Task statement: Please return each record exactly as it stands.

─── Material to process

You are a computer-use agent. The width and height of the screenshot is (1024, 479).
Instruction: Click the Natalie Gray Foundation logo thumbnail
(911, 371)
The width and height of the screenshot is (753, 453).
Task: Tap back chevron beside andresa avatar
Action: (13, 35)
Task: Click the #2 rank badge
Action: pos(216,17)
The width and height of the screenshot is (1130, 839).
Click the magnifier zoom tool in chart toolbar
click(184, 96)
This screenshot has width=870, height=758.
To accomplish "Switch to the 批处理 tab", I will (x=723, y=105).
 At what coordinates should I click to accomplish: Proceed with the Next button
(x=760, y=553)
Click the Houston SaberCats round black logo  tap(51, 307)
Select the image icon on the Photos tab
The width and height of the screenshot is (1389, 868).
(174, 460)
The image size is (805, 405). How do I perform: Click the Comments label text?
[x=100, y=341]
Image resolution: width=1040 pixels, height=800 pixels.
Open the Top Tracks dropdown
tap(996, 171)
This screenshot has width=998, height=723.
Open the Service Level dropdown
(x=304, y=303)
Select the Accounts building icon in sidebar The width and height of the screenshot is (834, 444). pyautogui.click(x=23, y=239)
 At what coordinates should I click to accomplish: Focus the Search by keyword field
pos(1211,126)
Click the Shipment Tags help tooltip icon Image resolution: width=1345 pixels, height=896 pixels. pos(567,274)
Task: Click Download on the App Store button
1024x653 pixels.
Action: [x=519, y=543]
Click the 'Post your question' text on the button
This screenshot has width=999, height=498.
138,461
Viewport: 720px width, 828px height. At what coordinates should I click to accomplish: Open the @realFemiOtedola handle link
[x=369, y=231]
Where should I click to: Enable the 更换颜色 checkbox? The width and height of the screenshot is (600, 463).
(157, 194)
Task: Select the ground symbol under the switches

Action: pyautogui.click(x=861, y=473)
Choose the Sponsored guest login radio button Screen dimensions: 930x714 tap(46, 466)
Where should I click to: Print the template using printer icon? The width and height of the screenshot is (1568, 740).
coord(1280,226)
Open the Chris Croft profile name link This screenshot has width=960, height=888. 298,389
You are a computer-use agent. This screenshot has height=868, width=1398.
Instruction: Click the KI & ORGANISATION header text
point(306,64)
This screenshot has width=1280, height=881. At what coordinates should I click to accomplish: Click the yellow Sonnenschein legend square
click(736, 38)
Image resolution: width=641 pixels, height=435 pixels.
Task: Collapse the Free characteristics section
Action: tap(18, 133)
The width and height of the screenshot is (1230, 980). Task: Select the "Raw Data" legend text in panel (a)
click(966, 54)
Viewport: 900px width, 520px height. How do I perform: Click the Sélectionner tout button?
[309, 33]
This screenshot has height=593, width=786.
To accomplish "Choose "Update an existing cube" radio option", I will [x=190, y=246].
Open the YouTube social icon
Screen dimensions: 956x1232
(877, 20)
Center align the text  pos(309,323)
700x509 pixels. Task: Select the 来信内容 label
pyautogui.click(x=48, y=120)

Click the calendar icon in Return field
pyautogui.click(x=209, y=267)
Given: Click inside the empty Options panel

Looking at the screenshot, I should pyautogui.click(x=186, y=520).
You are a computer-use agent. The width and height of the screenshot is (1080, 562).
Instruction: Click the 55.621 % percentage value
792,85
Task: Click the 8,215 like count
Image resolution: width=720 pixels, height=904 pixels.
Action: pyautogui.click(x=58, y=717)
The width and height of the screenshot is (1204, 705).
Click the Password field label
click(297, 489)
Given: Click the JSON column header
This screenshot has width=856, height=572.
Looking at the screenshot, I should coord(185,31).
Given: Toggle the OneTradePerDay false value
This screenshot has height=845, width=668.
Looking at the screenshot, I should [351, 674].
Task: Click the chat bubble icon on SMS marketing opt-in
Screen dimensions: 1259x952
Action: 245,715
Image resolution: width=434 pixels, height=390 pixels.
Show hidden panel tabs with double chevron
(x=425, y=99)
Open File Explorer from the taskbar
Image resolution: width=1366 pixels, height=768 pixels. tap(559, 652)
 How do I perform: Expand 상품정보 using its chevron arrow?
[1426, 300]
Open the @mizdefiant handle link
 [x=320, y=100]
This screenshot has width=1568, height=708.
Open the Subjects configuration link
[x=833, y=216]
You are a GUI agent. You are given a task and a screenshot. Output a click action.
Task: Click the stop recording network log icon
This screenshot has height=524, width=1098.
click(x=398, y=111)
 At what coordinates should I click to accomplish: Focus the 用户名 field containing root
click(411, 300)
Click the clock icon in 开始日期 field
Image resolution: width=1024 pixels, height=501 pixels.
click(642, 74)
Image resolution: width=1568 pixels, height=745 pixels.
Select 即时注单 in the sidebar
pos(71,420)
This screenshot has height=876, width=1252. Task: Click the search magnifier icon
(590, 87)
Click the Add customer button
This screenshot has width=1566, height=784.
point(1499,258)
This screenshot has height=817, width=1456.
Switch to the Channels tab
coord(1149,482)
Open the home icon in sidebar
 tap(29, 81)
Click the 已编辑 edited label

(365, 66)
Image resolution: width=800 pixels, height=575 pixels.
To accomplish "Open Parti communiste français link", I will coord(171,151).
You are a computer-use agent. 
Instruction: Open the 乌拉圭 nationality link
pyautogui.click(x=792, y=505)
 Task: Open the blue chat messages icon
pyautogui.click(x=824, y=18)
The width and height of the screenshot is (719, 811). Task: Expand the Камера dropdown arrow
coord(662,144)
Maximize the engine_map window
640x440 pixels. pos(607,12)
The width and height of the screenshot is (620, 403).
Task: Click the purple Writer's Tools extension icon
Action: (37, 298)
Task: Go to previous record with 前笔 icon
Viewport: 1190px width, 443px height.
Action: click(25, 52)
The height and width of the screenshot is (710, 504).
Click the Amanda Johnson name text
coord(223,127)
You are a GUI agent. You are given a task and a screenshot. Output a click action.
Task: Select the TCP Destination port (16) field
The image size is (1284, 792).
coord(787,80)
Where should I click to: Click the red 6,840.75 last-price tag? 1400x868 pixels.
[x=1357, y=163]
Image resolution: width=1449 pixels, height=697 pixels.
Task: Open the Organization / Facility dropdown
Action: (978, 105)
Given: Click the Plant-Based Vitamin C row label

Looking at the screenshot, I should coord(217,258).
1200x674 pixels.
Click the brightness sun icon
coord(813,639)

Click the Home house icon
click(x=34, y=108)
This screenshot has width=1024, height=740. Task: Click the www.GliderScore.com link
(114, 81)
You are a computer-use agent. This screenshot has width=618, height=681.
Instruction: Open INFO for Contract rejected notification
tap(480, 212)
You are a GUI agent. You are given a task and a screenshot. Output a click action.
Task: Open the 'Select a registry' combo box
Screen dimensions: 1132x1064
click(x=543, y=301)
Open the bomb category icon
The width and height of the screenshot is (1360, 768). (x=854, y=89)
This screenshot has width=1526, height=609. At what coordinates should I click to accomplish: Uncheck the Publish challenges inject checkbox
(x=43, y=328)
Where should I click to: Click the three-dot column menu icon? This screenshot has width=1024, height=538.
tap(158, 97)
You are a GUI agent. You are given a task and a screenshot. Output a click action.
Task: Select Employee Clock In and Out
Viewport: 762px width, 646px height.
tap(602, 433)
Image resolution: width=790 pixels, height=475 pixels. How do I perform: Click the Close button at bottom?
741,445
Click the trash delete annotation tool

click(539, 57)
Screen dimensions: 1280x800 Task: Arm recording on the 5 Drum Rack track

──────

Answer to this exercise:
You are a computer-use agent. The width and height of the screenshot is (1024, 479).
Instruction: Click the Natalie Gray Foundation logo thumbnail
(911, 371)
The width and height of the screenshot is (753, 453).
Task: Tap back chevron beside andresa avatar
Action: (13, 35)
Task: Click the #2 rank badge
Action: pos(216,17)
The width and height of the screenshot is (1130, 839).
Click the magnifier zoom tool in chart toolbar
click(184, 96)
This screenshot has width=870, height=758.
To accomplish "Switch to the 批处理 tab", I will (x=723, y=105).
 At what coordinates should I click to accomplish: Proceed with the Next button
(x=760, y=553)
Click the Houston SaberCats round black logo  tap(51, 307)
Select the image icon on the Photos tab
The width and height of the screenshot is (1389, 868).
(174, 460)
The image size is (805, 405). How do I perform: Click the Comments label text?
[x=100, y=341]
Image resolution: width=1040 pixels, height=800 pixels.
Open the Top Tracks dropdown
tap(996, 171)
This screenshot has width=998, height=723.
Open the Service Level dropdown
(x=304, y=303)
Select the Accounts building icon in sidebar The width and height of the screenshot is (834, 444). pyautogui.click(x=23, y=239)
 At what coordinates should I click to accomplish: Focus the Search by keyword field
pos(1211,126)
Click the Shipment Tags help tooltip icon Image resolution: width=1345 pixels, height=896 pixels. pos(567,274)
Task: Click Download on the App Store button
1024x653 pixels.
Action: [x=519, y=543]
Click the 'Post your question' text on the button
This screenshot has width=999, height=498.
138,461
Viewport: 720px width, 828px height. At what coordinates should I click to accomplish: Open the @realFemiOtedola handle link
[x=369, y=231]
Where should I click to: Enable the 更换颜色 checkbox? The width and height of the screenshot is (600, 463).
(157, 194)
Task: Select the ground symbol under the switches

Action: pyautogui.click(x=861, y=473)
Choose the Sponsored guest login radio button Screen dimensions: 930x714 tap(46, 466)
Where should I click to: Print the template using printer icon? The width and height of the screenshot is (1568, 740).
coord(1280,226)
Open the Chris Croft profile name link This screenshot has width=960, height=888. 298,389
You are a computer-use agent. This screenshot has height=868, width=1398.
Instruction: Click the KI & ORGANISATION header text
point(306,64)
This screenshot has width=1280, height=881. At what coordinates should I click to accomplish: Click the yellow Sonnenschein legend square
click(736, 38)
Image resolution: width=641 pixels, height=435 pixels.
Task: Collapse the Free characteristics section
Action: tap(18, 133)
The width and height of the screenshot is (1230, 980). Task: Select the "Raw Data" legend text in panel (a)
click(966, 54)
Viewport: 900px width, 520px height. How do I perform: Click the Sélectionner tout button?
[309, 33]
This screenshot has height=593, width=786.
To accomplish "Choose "Update an existing cube" radio option", I will [x=190, y=246].
Open the YouTube social icon
Screen dimensions: 956x1232
(877, 20)
Center align the text  pos(309,323)
700x509 pixels. Task: Select the 来信内容 label
pyautogui.click(x=48, y=120)

Click the calendar icon in Return field
pyautogui.click(x=209, y=267)
Given: Click inside the empty Options panel

Looking at the screenshot, I should pyautogui.click(x=186, y=520).
You are a computer-use agent. The width and height of the screenshot is (1080, 562).
Instruction: Click the 55.621 % percentage value
792,85
Task: Click the 8,215 like count
Image resolution: width=720 pixels, height=904 pixels.
Action: pyautogui.click(x=58, y=717)
The width and height of the screenshot is (1204, 705).
Click the Password field label
click(297, 489)
Given: Click the JSON column header
This screenshot has width=856, height=572.
Looking at the screenshot, I should coord(185,31).
Given: Toggle the OneTradePerDay false value
This screenshot has height=845, width=668.
Looking at the screenshot, I should [351, 674].
Task: Click the chat bubble icon on SMS marketing opt-in
Screen dimensions: 1259x952
Action: 245,715
Image resolution: width=434 pixels, height=390 pixels.
Show hidden panel tabs with double chevron
(x=425, y=99)
Open File Explorer from the taskbar
Image resolution: width=1366 pixels, height=768 pixels. tap(559, 652)
 How do I perform: Expand 상품정보 using its chevron arrow?
[1426, 300]
Open the @mizdefiant handle link
 [x=320, y=100]
This screenshot has width=1568, height=708.
Open the Subjects configuration link
[x=833, y=216]
You are a GUI agent. You are given a task and a screenshot. Output a click action.
Task: Click the stop recording network log icon
This screenshot has height=524, width=1098.
click(x=398, y=111)
 At what coordinates should I click to accomplish: Focus the 用户名 field containing root
click(411, 300)
Click the clock icon in 开始日期 field
Image resolution: width=1024 pixels, height=501 pixels.
click(642, 74)
Image resolution: width=1568 pixels, height=745 pixels.
Select 即时注单 in the sidebar
pos(71,420)
This screenshot has height=876, width=1252. Task: Click the search magnifier icon
(590, 87)
Click the Add customer button
This screenshot has width=1566, height=784.
point(1499,258)
This screenshot has height=817, width=1456.
Switch to the Channels tab
coord(1149,482)
Open the home icon in sidebar
 tap(29, 81)
Click the 已编辑 edited label

(365, 66)
Image resolution: width=800 pixels, height=575 pixels.
To accomplish "Open Parti communiste français link", I will coord(171,151).
You are a computer-use agent. 
Instruction: Open the 乌拉圭 nationality link
pyautogui.click(x=792, y=505)
 Task: Open the blue chat messages icon
pyautogui.click(x=824, y=18)
The width and height of the screenshot is (719, 811). Task: Expand the Камера dropdown arrow
coord(662,144)
Maximize the engine_map window
640x440 pixels. pos(607,12)
The width and height of the screenshot is (620, 403).
Task: Click the purple Writer's Tools extension icon
Action: (37, 298)
Task: Go to previous record with 前笔 icon
Viewport: 1190px width, 443px height.
Action: click(25, 52)
The height and width of the screenshot is (710, 504).
Click the Amanda Johnson name text
coord(223,127)
You are a GUI agent. You are given a task and a screenshot. Output a click action.
Task: Select the TCP Destination port (16) field
The image size is (1284, 792).
coord(787,80)
Where should I click to: Click the red 6,840.75 last-price tag? 1400x868 pixels.
[x=1357, y=163]
Image resolution: width=1449 pixels, height=697 pixels.
Task: Open the Organization / Facility dropdown
Action: (978, 105)
Given: Click the Plant-Based Vitamin C row label

Looking at the screenshot, I should coord(217,258).
1200x674 pixels.
Click the brightness sun icon
coord(813,639)

Click the Home house icon
click(x=34, y=108)
This screenshot has width=1024, height=740. Task: Click the www.GliderScore.com link
(114, 81)
You are a computer-use agent. This screenshot has width=618, height=681.
Instruction: Open INFO for Contract rejected notification
tap(480, 212)
You are a GUI agent. You are given a task and a screenshot. Output a click action.
Task: Open the 'Select a registry' combo box
Screen dimensions: 1132x1064
click(x=543, y=301)
Open the bomb category icon
The width and height of the screenshot is (1360, 768). (x=854, y=89)
This screenshot has width=1526, height=609. At what coordinates should I click to accomplish: Uncheck the Publish challenges inject checkbox
(x=43, y=328)
Where should I click to: Click the three-dot column menu icon? This screenshot has width=1024, height=538.
tap(158, 97)
You are a GUI agent. You are given a task and a screenshot. Output a click action.
Task: Select Employee Clock In and Out
Viewport: 762px width, 646px height.
tap(602, 433)
Image resolution: width=790 pixels, height=475 pixels. How do I perform: Click the Close button at bottom?
741,445
Click the trash delete annotation tool

click(539, 57)
Screen dimensions: 1280x800 Task: Arm recording on the 5 Drum Rack track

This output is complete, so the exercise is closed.